> Task description
Starting at the line that contains "Ausgewogene Ähnlichkeit (41, 1537)" and stopping after the last line, set down the listing exactly as it is. Add nothing.
________________
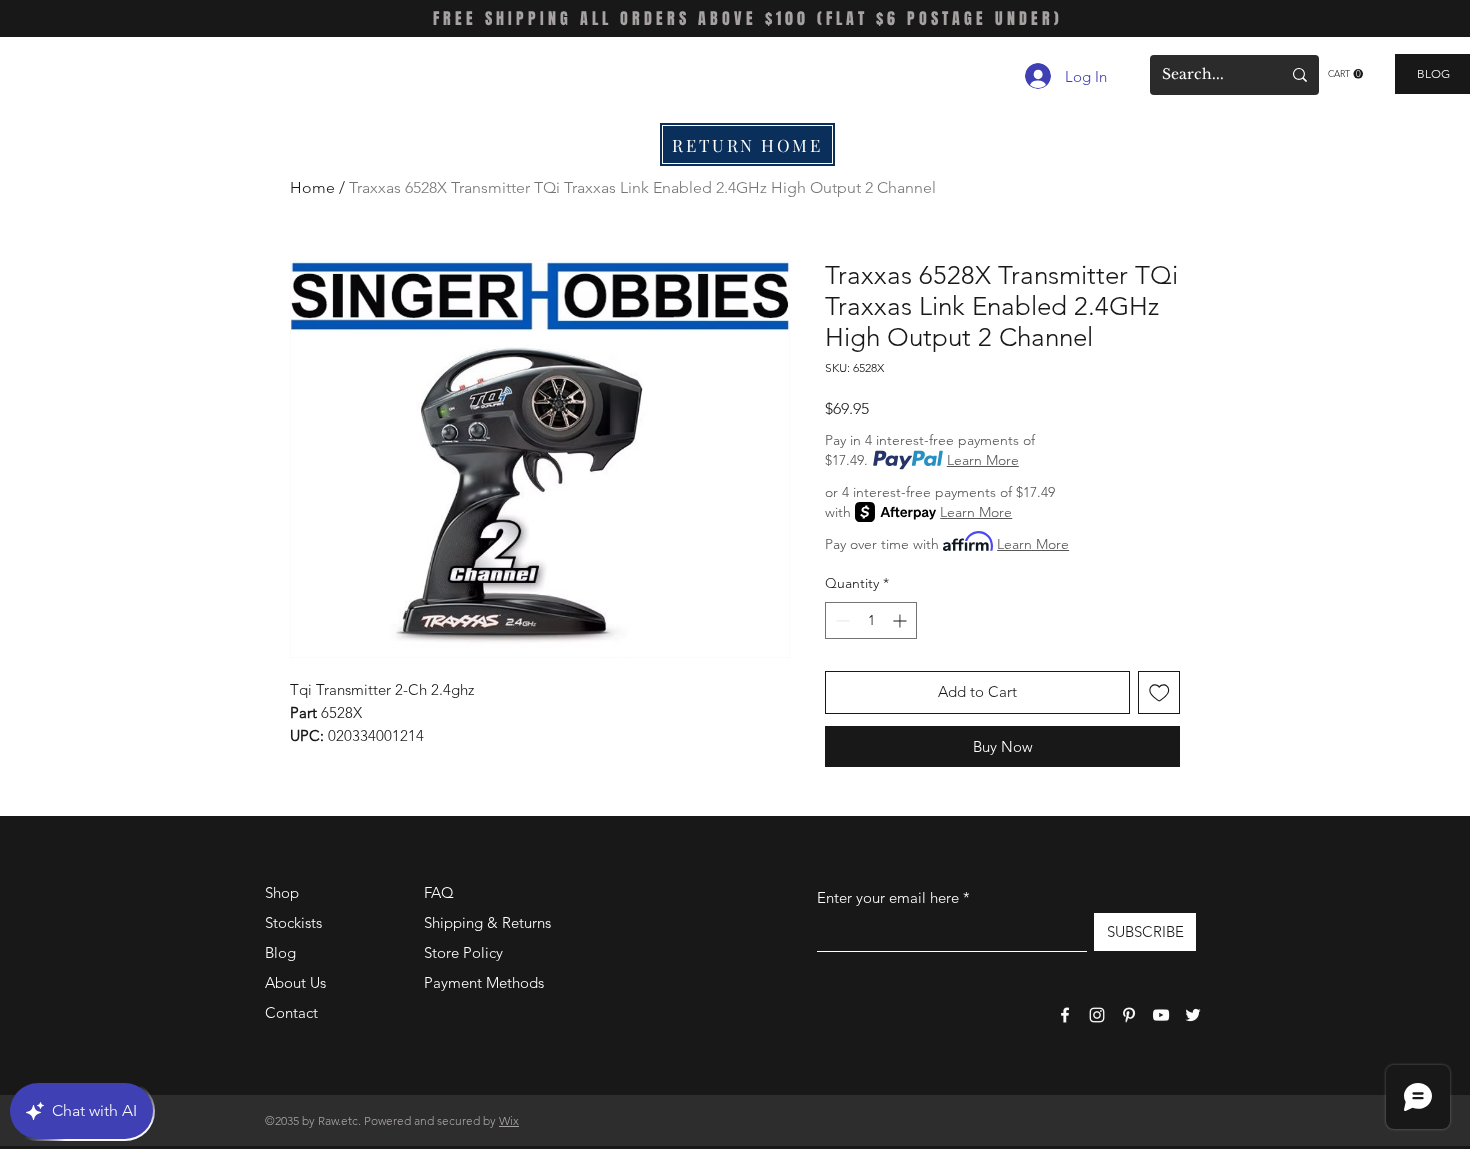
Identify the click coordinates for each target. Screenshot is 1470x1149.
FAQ (439, 892)
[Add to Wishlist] (1159, 692)
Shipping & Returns (487, 922)
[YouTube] (1161, 1015)
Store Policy (463, 952)
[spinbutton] (871, 620)
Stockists (293, 922)
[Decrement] (840, 620)
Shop (282, 892)
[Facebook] (1065, 1015)
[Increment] (901, 620)
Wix (509, 1120)
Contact (291, 1012)
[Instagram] (1097, 1015)
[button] (1345, 74)
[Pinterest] (1129, 1015)
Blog (280, 952)
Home (312, 187)
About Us (295, 982)
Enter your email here (888, 897)
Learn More (983, 460)
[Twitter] (1193, 1015)
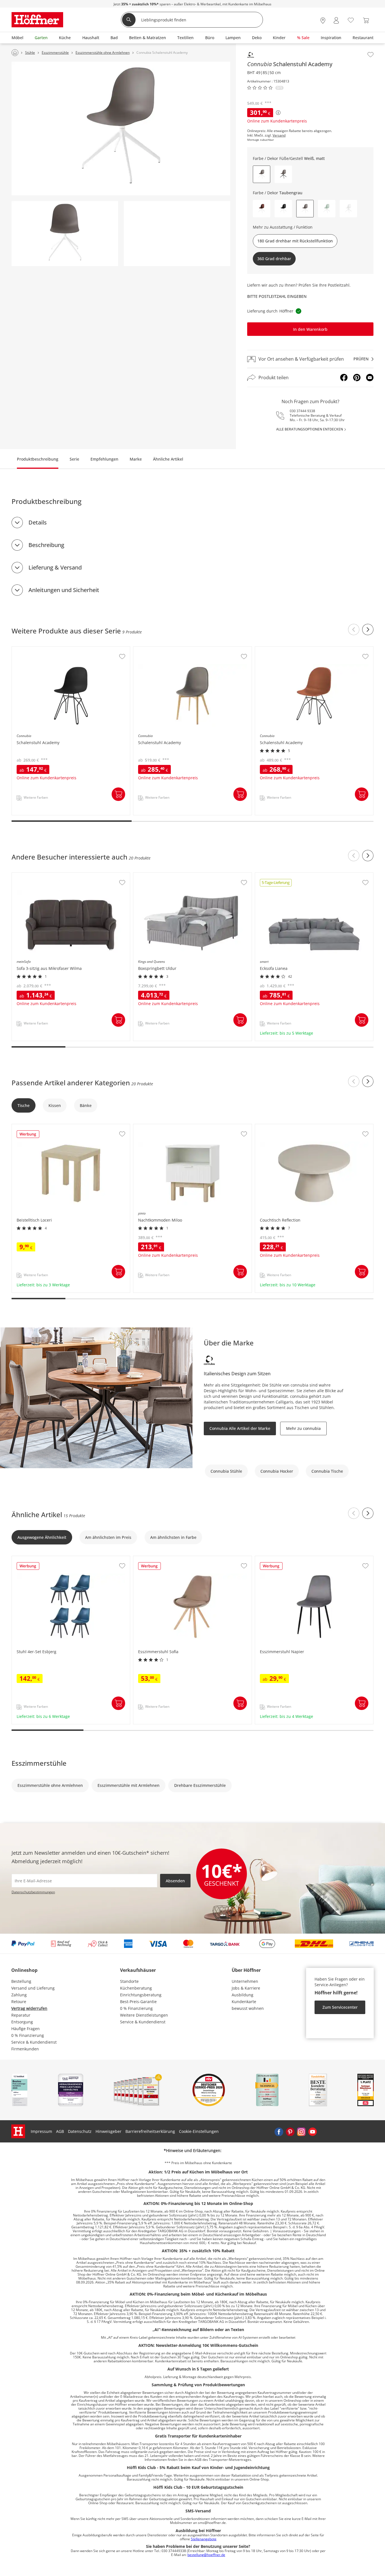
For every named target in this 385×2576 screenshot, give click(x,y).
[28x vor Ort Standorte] (322, 20)
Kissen (54, 1105)
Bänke (86, 1105)
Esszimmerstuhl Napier (278, 1559)
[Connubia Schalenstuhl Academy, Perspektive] (121, 128)
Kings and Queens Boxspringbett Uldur (171, 875)
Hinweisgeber (108, 2131)
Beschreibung (46, 545)
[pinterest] (290, 2131)
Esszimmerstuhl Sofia (154, 1559)
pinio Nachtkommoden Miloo (161, 1127)
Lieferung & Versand (55, 567)
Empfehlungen (104, 459)
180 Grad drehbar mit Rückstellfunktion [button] (295, 241)
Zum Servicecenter (340, 2007)
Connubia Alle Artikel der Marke (239, 1428)
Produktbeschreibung (37, 459)
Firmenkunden (25, 2049)
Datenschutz (80, 2131)
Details (37, 522)
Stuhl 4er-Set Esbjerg (32, 1559)
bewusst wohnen (248, 2008)
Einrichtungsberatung (140, 1994)
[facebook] (279, 2131)
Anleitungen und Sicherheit (63, 590)
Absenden (175, 1880)
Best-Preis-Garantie (138, 2001)
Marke (136, 459)
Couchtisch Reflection (276, 1127)
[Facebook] (344, 377)
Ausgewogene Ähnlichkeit (41, 1537)
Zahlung (19, 1994)
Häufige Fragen (25, 2028)
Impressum (41, 2131)
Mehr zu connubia (303, 1428)
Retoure (18, 2001)
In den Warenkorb (310, 329)
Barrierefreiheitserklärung (150, 2131)
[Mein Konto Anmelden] (336, 20)
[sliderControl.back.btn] (353, 629)
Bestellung (21, 1981)
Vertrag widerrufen (29, 2008)
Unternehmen (245, 1981)
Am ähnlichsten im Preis (108, 1537)
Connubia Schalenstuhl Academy (43, 649)
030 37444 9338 (302, 411)
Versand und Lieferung (33, 1988)
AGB (60, 2131)
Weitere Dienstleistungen (144, 2015)
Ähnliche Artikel (168, 459)
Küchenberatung (136, 1988)
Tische (23, 1105)
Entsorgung (22, 2021)
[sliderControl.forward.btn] (367, 629)
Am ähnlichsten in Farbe (173, 1537)
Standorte (129, 1981)
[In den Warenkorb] (118, 794)
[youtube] (312, 2131)
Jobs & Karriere (246, 1988)
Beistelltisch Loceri (30, 1127)
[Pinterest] (356, 377)
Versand (279, 135)
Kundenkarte (244, 2001)
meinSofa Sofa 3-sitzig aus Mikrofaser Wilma (54, 875)
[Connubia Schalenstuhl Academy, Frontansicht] (65, 233)
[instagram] (301, 2131)
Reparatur (20, 2015)
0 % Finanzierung (27, 2035)
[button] (283, 174)
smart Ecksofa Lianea (275, 875)
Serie (74, 459)
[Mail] (369, 377)
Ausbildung (242, 1994)
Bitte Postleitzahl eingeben (277, 296)
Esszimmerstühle (39, 1763)
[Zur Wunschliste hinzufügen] (370, 54)
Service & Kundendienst (34, 2042)
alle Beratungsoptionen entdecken (309, 429)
________________
> Response area
Ausgewogene Ähnlichkeit (41, 1537)
Zahlung (19, 1994)
Häufige Fragen (25, 2028)
Impressum (41, 2131)
Mehr zu connubia (303, 1428)
Retoure (18, 2001)
In den Warenkorb (310, 329)
Barrierefreiheitserklärung (150, 2131)
[Mein Konto Anmelden] (336, 20)
[sliderControl.back.btn] (353, 629)
Bestellung (21, 1981)
Vertrag widerrufen (29, 2008)
Unternehmen (245, 1981)
Am ähnlichsten im Preis (108, 1537)
Connubia Schalenstuhl Academy (43, 649)
030 37444 9338 (302, 411)
Versand und Lieferung (33, 1988)
AGB (60, 2131)
Weitere Dienstleistungen (144, 2015)
Ähnliche Artikel (168, 459)
Küchenberatung (136, 1988)
Tische (23, 1105)
Entsorgung (22, 2021)
[sliderControl.forward.btn] (367, 629)
Am ähnlichsten in Farbe (173, 1537)
Standorte (129, 1981)
[In den Warenkorb] (118, 794)
[youtube] (312, 2131)
Jobs & Karriere (246, 1988)
Beistelltisch Loceri (30, 1127)
[Pinterest] (356, 377)
Versand (279, 135)
Kundenkarte (244, 2001)
meinSofa Sofa 3-sitzig aus Mikrofaser Wilma (54, 875)
[Connubia Schalenstuhl Academy, Frontansicht] (65, 233)
[instagram] (301, 2131)
Reparatur (20, 2015)
0 % Finanzierung (27, 2035)
[button] (283, 174)
smart Ecksofa Lianea (275, 875)
Serie (74, 459)
[Mail] (369, 377)
Ausbildung (242, 1994)
Bitte Postleitzahl eingeben (277, 296)
Esszimmerstühle (39, 1763)
[Zur Wunschliste hinzufügen] (370, 54)
Service & Kundendienst (34, 2042)
alle Beratungsoptionen entdecken (309, 429)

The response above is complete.